# PROBLEM REQUIREMENTS
Set down exactly the lines from the one containing "At what coordinates should I click to accomplish: Click the red" through the end of the records below, both included, and nothing else.

# SOURCE MATERIAL

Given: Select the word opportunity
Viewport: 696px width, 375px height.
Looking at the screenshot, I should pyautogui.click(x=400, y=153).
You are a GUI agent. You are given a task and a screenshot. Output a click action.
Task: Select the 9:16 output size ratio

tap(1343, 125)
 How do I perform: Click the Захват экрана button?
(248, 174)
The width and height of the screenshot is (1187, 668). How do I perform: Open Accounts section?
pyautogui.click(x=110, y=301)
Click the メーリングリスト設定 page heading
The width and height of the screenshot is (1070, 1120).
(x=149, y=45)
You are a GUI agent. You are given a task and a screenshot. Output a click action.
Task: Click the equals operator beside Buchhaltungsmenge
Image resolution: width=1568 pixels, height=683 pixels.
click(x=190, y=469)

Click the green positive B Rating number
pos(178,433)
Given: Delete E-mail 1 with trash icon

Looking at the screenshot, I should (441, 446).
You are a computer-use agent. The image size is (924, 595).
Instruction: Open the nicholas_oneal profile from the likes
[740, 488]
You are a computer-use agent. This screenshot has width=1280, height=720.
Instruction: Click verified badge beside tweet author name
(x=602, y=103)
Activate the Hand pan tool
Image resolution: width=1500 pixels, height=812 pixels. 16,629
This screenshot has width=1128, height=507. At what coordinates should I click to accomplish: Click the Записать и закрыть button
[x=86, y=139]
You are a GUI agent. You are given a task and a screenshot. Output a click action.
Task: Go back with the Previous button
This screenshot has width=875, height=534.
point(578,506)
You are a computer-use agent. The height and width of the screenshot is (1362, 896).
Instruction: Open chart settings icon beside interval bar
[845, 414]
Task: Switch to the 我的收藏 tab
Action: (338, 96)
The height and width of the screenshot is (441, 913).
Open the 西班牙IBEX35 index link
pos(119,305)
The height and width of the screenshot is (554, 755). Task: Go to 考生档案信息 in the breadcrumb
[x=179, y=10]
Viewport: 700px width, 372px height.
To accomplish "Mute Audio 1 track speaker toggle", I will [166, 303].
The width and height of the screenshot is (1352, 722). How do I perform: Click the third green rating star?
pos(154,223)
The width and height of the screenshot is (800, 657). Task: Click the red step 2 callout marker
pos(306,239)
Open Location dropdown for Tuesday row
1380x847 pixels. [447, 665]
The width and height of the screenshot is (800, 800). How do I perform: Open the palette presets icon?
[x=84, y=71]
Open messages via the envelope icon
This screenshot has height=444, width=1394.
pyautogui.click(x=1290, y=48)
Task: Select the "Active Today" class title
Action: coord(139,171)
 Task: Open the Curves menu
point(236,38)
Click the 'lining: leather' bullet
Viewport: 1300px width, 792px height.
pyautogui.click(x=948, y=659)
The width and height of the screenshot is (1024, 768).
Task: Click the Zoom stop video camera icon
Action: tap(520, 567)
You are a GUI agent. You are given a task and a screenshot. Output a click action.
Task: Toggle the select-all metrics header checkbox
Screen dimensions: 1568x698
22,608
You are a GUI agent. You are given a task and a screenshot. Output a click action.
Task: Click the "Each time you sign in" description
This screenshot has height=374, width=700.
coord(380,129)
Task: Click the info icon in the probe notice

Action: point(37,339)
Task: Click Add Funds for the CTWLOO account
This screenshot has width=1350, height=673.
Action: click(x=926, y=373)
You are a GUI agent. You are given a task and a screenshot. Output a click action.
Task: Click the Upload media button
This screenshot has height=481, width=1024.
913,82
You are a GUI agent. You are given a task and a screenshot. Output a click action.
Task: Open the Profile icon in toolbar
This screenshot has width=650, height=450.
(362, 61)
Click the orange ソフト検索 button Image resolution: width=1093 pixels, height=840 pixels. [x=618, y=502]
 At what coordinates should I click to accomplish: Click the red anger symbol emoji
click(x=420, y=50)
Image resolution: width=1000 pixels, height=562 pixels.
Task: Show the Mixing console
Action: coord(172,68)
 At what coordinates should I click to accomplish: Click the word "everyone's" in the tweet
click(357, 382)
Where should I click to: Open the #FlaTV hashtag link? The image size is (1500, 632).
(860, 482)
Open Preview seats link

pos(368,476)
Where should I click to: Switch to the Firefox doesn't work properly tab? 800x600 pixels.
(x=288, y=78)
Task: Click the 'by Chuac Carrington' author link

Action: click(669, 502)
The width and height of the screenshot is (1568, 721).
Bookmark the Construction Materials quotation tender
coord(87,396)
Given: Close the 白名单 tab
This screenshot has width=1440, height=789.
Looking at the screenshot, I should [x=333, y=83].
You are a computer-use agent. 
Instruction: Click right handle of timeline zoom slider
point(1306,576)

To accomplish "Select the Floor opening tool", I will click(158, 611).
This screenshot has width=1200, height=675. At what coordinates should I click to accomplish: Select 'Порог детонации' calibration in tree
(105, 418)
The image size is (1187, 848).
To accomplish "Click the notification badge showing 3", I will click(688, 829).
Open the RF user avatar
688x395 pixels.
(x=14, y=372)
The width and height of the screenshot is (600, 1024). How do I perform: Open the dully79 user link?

# ANSWER
 At what coordinates should I click to accomplish: Click the red anger symbol emoji
click(x=420, y=50)
Image resolution: width=1000 pixels, height=562 pixels.
Task: Show the Mixing console
Action: coord(172,68)
 At what coordinates should I click to accomplish: Click the word "everyone's" in the tweet
click(357, 382)
Where should I click to: Open the #FlaTV hashtag link? The image size is (1500, 632).
(860, 482)
Open Preview seats link

pos(368,476)
Where should I click to: Switch to the Firefox doesn't work properly tab? 800x600 pixels.
(x=288, y=78)
Task: Click the 'by Chuac Carrington' author link

Action: click(669, 502)
The width and height of the screenshot is (1568, 721).
Bookmark the Construction Materials quotation tender
coord(87,396)
Given: Close the 白名单 tab
This screenshot has width=1440, height=789.
Looking at the screenshot, I should [x=333, y=83].
You are a computer-use agent. 
Instruction: Click right handle of timeline zoom slider
point(1306,576)

To accomplish "Select the Floor opening tool", I will click(158, 611).
This screenshot has width=1200, height=675. At what coordinates should I click to accomplish: Select 'Порог детонации' calibration in tree
(105, 418)
The image size is (1187, 848).
To accomplish "Click the notification badge showing 3", I will click(688, 829).
Open the RF user avatar
688x395 pixels.
(x=14, y=372)
The width and height of the screenshot is (600, 1024). How do I perform: Open the dully79 user link?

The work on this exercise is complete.